Repeat exactly the lines of the entries below from the one with "Click the string type in message row" through the one with "The height and", both ends included, and nothing else.

^^^^^^^^

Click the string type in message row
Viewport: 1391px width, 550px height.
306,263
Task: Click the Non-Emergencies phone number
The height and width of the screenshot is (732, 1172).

^^^^^^^^

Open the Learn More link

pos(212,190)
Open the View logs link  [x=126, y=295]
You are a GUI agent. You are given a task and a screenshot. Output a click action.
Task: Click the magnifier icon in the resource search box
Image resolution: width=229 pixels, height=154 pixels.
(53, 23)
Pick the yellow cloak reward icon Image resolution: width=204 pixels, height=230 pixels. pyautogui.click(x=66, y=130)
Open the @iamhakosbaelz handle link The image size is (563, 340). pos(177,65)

^^^^^^^^

EXERCISE RESPONSE:
Click the string type in message row
Viewport: 1391px width, 550px height.
306,263
Task: Click the Non-Emergencies phone number
The height and width of the screenshot is (732, 1172).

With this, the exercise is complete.